DATA TO PROCESS:
________
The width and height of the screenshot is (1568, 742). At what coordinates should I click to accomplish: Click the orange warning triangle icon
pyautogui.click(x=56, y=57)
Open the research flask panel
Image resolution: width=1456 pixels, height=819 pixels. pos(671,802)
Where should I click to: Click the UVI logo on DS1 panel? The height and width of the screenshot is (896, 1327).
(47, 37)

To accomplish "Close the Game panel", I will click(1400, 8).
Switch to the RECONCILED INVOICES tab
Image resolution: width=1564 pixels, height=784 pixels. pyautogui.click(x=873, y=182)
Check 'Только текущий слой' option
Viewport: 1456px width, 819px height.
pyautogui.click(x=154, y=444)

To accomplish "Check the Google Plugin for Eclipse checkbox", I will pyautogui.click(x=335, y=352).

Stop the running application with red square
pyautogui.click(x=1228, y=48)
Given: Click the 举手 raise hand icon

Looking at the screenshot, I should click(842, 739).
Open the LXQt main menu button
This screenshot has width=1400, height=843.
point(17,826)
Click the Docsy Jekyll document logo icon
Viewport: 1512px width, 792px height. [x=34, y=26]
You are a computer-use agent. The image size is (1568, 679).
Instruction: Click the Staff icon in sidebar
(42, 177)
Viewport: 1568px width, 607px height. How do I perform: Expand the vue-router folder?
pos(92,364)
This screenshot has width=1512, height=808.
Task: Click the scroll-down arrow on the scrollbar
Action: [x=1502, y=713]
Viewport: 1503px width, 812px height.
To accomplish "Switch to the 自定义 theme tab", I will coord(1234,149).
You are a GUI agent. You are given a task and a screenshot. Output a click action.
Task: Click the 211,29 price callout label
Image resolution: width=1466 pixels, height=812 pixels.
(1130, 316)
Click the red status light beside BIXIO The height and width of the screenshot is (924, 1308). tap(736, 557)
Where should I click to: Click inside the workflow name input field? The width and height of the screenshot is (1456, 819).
________
Find the line with "Click the Docsy Jekyll document logo icon" in the listing above, then write out that line and each remaining line exactly, with no other text.

Click the Docsy Jekyll document logo icon
Viewport: 1512px width, 792px height. [x=34, y=26]
You are a computer-use agent. The image size is (1568, 679).
Instruction: Click the Staff icon in sidebar
(42, 177)
Viewport: 1568px width, 607px height. How do I perform: Expand the vue-router folder?
pos(92,364)
This screenshot has width=1512, height=808.
Task: Click the scroll-down arrow on the scrollbar
Action: [x=1502, y=713]
Viewport: 1503px width, 812px height.
To accomplish "Switch to the 自定义 theme tab", I will coord(1234,149).
You are a GUI agent. You are given a task and a screenshot. Output a click action.
Task: Click the 211,29 price callout label
Image resolution: width=1466 pixels, height=812 pixels.
(1130, 316)
Click the red status light beside BIXIO The height and width of the screenshot is (924, 1308). tap(736, 557)
Where should I click to: Click inside the workflow name input field? The width and height of the screenshot is (1456, 819).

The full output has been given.